07 mars 2021

Sandro Veronesi, Le Colibri

 


 

 Voici un roman très intelligent. Trop peut-être !

Une construction très cérébrale - mais parfaitement maîtrisée! - qui parie sur les capacités intellectuelles du lecteur :  pas de ligne narrative continue, mais chronologie et topologie totalement éclatées qui exigent  attention et mémoire ! Ce qui a priori n'est pas pour me déplaire. A cette contrainte s'ajoute la multiplicité des modes d'écriture qui varient selon le support utilisé, et permettent de diversifier les tons, du plus intime au plus impersonnel.

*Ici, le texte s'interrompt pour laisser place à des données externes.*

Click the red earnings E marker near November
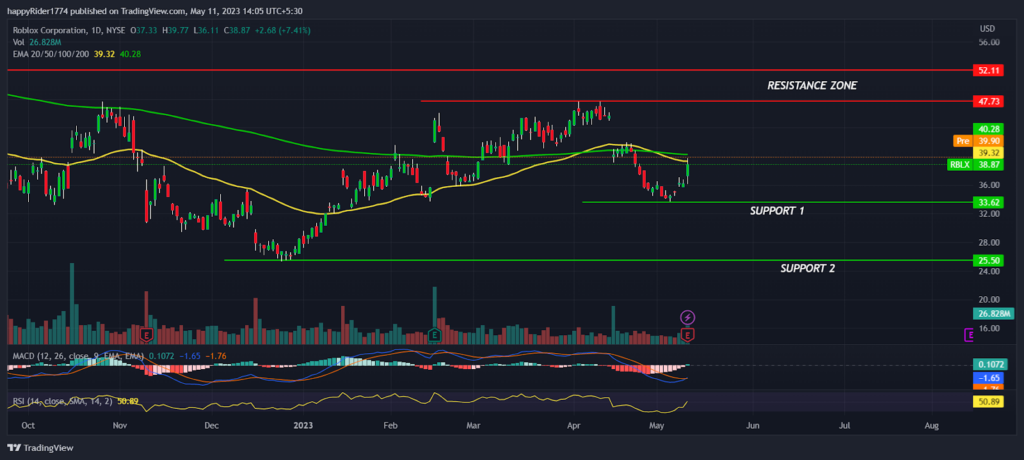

On pense, un peu à l'Oulipo, comme chaque fois qu'un roman obéit à des règles, progresse par contraintes et défis. Mais la formation d'architecte de Veronesi suffit peut-être à expliquer cette volonté d'accorder autant d'importance à la structure de l'oeuvre, parce que c'est là que le bât blesse : en effet, bien que la virtuosité de l'écrivain soit indéniable, il faut attendre que meure sa mère, puis son père et enfin sa fille (sa soeur c'est fait depuis longtemps), pour que l'émotion naisse. Excès de pudeur, refus du sentimentalisme ? 

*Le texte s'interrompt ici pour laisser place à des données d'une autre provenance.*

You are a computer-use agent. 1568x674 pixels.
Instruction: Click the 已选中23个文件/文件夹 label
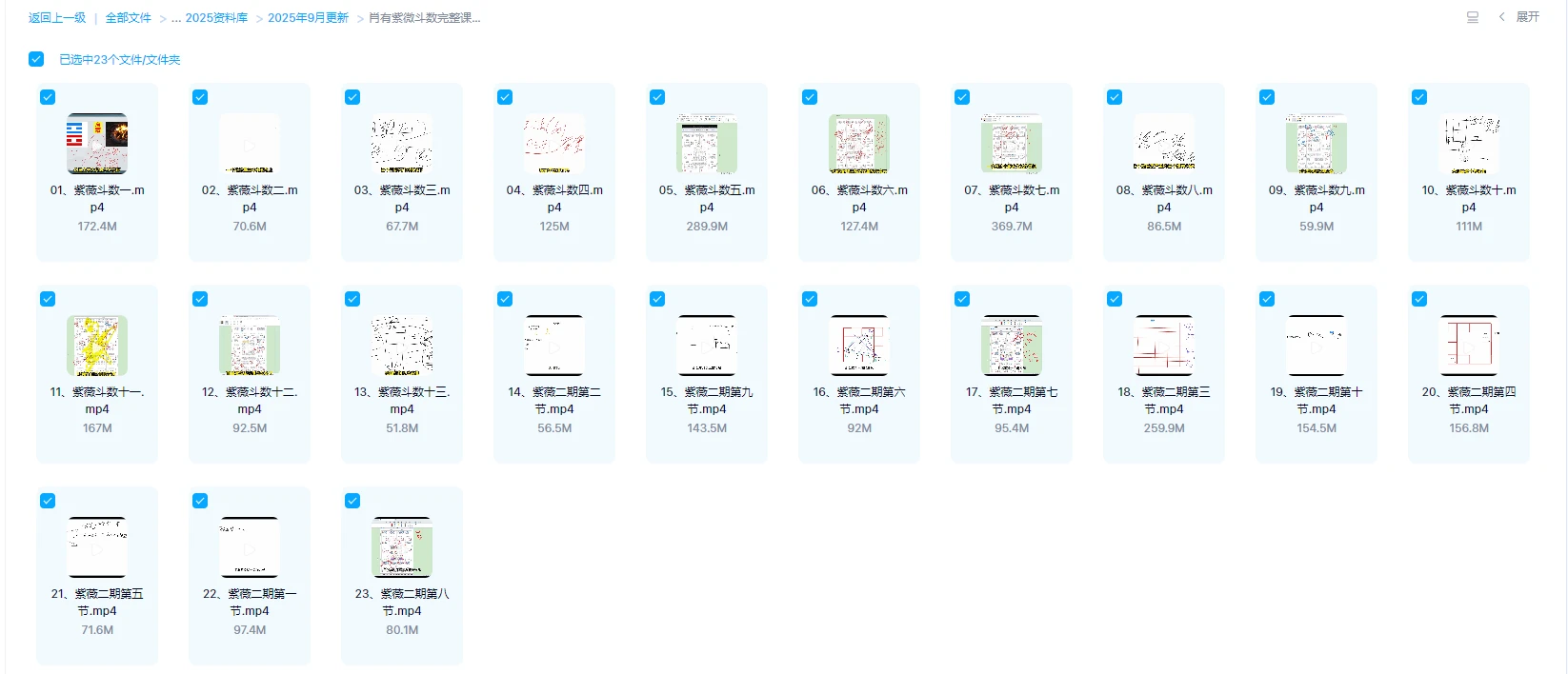(x=119, y=60)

Il y a sans doute bien des explications; toujours est-il que j'ai lu Le Colibri avec intérêt, et même admiration, mais sans émotion. Ce qui est peut-être l'objectif même de l'auteur, puisque son personnage tel un colibri, "met [son] énergie à rester immobile". Immobile ? ou impassible comme si les événements qui jalonnent sa vie n'avait pas d'impact sur lui; il est et demeure semblable à ce qu'il a toujours été. Une philosophie de vie qui n'est sans doute pas à la portée de tous.